**** Data excerpts ****
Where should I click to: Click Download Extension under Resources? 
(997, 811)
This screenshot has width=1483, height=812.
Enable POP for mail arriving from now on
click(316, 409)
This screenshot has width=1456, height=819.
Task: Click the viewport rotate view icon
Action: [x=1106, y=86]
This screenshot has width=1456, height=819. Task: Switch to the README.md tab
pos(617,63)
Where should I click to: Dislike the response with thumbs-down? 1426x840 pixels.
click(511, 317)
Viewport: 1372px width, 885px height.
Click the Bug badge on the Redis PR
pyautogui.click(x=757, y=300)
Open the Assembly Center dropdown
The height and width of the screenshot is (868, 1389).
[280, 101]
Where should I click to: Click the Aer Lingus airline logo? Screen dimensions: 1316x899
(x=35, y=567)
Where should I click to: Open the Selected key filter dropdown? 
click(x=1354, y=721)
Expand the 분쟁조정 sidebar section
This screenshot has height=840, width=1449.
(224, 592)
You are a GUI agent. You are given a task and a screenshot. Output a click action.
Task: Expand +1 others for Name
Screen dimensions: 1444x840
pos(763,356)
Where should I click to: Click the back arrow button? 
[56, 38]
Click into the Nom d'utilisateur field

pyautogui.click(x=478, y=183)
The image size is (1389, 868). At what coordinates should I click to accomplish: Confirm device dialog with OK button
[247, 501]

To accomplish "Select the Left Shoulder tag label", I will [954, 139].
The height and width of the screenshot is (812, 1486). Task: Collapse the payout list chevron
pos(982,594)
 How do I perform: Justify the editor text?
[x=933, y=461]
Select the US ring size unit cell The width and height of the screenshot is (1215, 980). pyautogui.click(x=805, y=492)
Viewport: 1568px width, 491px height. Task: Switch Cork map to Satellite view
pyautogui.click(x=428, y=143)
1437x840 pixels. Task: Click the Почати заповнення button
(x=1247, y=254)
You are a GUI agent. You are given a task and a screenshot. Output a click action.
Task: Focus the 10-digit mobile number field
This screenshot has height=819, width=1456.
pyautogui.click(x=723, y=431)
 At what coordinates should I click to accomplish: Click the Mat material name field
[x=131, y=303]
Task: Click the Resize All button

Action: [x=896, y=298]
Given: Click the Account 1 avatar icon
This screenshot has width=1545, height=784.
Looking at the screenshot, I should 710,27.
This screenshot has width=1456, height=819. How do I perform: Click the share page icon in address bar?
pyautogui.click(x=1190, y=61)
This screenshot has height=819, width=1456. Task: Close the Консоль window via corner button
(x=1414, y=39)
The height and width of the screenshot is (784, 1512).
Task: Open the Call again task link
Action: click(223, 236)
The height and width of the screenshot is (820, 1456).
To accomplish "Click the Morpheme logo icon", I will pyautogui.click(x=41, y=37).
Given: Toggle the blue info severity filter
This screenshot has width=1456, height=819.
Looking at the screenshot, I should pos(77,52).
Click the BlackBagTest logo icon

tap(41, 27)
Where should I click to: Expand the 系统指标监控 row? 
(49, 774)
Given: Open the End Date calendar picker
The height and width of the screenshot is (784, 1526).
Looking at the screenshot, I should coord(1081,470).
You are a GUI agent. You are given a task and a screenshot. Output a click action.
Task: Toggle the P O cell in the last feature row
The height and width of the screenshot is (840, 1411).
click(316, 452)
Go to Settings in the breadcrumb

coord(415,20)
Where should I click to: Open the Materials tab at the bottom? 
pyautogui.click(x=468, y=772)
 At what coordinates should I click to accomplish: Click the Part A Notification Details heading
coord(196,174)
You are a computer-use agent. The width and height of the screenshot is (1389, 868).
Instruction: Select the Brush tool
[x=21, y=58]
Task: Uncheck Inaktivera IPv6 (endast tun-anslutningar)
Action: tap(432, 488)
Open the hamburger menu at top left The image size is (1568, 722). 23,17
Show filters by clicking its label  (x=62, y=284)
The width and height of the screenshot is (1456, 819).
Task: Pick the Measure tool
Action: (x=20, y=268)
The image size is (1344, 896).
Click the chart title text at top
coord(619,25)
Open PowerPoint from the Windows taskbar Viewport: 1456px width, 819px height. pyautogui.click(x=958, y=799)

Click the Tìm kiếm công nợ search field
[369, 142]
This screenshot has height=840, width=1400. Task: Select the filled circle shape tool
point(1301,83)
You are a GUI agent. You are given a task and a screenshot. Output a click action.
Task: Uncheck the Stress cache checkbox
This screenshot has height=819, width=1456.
****
• What the task requires
Write out exactly the lines above between the line with "Click the Bug badge on the Redis PR" and the line with "Select the US", inclusive, and nothing beyond them.

• Exercise result
Click the Bug badge on the Redis PR
pyautogui.click(x=757, y=300)
Open the Assembly Center dropdown
The height and width of the screenshot is (868, 1389).
[280, 101]
Where should I click to: Click the Aer Lingus airline logo? Screen dimensions: 1316x899
(x=35, y=567)
Where should I click to: Open the Selected key filter dropdown? 
click(x=1354, y=721)
Expand the 분쟁조정 sidebar section
This screenshot has height=840, width=1449.
(224, 592)
You are a GUI agent. You are given a task and a screenshot. Output a click action.
Task: Expand +1 others for Name
Screen dimensions: 1444x840
pos(763,356)
Where should I click to: Click the back arrow button? 
[56, 38]
Click into the Nom d'utilisateur field

pyautogui.click(x=478, y=183)
The image size is (1389, 868). At what coordinates should I click to accomplish: Confirm device dialog with OK button
[247, 501]

To accomplish "Select the Left Shoulder tag label", I will [954, 139].
The height and width of the screenshot is (812, 1486). Task: Collapse the payout list chevron
pos(982,594)
 How do I perform: Justify the editor text?
[x=933, y=461]
Select the US ring size unit cell The width and height of the screenshot is (1215, 980). pyautogui.click(x=805, y=492)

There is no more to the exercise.